Synthesis of pH-responsive hollow molecularly imprinted polymers for enhanced doxorubicin delivery in cancer therapy

Doxorubicin (DOX) is a widely used chemotherapeutic agent effective against various cancers, but is often limited by significant side effects and poor bioavailability. This study presents the synthesis of a novel hollow molecularly imprinted polymer (H-MIP) as a pH-responsive nanocarrier for enhanced DOX delivery, utilizing an innovative approach that incorporates metal-organic frameworks (MOFs) as a supportive matrix within a green solvent environment. Comprehensive characterization of the materials was performed using an array of analytical techniques, including XRD, SEM, FT-IR, TEM, DLS, TGA, and zeta potential measurement. The resulting nanocarriers exhibited exceptional drug-loading capacity and demonstrated a pH-sensitive release profile, with significant DOX release observed under acidic conditions mimicking the tumor microenvironment (pH 5, 41 °C) compared to normal physiological conditions (pH 7.4, 37 °C).

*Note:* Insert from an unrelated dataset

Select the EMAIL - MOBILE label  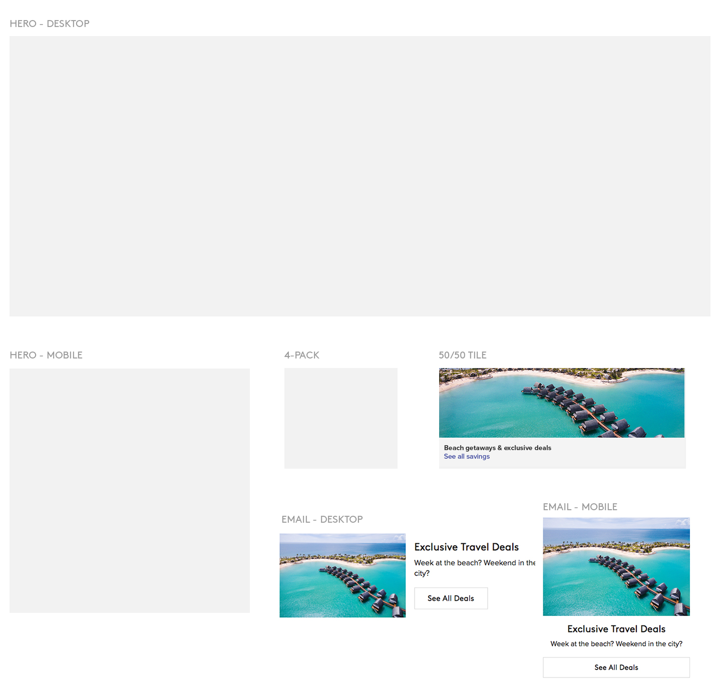(x=580, y=507)
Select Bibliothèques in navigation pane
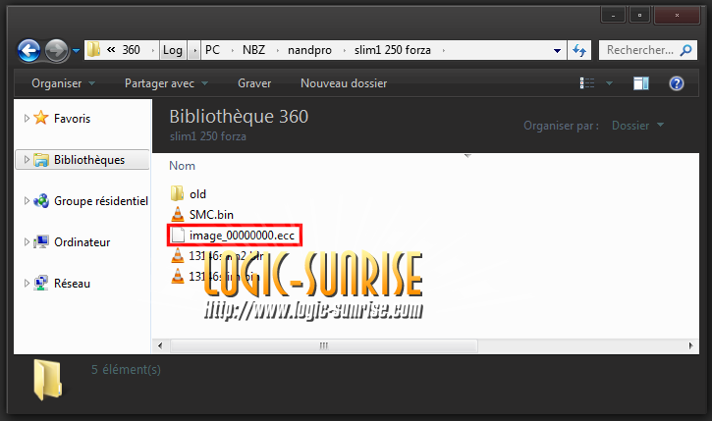 88,160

Additionally, in vitro cytotoxicity assessments on MCF-7 breast cancer cells revealed substantial cytotoxic effects of the DOX-loaded H-MIPs, with an IC50 value of 2 µg/mL. The obtained results highlight the potential of the synthesized H-MIP as an effective and intelligent drug delivery system, capable of improving the therapeutic efficacy of DOX while minimizing adverse effects associated with conventional chemotherapy.